**Problem**
Reproduce without any change the lines beginning with the one that contains "Where should I click to: Click" and continuing through the end of the records.
━━━━━ Listing ━━━━━
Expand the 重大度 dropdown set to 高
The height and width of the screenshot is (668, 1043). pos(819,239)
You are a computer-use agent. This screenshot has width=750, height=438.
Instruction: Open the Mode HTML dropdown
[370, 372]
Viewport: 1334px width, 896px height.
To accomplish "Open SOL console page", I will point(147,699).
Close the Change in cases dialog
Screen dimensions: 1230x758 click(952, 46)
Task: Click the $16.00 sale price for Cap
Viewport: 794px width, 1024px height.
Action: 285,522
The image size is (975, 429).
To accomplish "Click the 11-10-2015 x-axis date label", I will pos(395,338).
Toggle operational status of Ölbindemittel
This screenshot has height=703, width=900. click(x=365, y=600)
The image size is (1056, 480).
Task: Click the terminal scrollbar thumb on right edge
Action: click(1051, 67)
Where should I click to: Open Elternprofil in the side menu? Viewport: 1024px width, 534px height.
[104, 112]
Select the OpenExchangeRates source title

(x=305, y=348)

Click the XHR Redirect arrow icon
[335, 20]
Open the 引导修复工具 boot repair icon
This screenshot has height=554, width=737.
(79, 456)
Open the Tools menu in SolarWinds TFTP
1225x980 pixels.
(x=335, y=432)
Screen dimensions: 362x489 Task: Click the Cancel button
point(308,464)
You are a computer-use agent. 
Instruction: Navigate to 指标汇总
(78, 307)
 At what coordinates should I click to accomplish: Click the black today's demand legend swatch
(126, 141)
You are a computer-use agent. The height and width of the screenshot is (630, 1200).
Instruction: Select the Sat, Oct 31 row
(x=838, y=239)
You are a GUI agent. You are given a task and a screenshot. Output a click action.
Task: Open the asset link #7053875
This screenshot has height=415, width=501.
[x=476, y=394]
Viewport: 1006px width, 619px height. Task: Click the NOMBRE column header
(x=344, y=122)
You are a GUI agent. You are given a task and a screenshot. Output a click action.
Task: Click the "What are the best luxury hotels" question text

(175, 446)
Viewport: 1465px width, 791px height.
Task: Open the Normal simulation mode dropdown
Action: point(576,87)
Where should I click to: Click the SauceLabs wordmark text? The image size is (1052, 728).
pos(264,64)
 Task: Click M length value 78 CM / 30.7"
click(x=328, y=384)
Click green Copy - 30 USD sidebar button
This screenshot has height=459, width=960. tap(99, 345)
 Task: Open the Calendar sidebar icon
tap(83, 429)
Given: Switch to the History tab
━━━━━
**Exercise solution**
Where should I click to: Click the SauceLabs wordmark text? The image size is (1052, 728).
pos(264,64)
 Task: Click M length value 78 CM / 30.7"
click(x=328, y=384)
Click green Copy - 30 USD sidebar button
This screenshot has height=459, width=960. tap(99, 345)
 Task: Open the Calendar sidebar icon
tap(83, 429)
Given: Switch to the History tab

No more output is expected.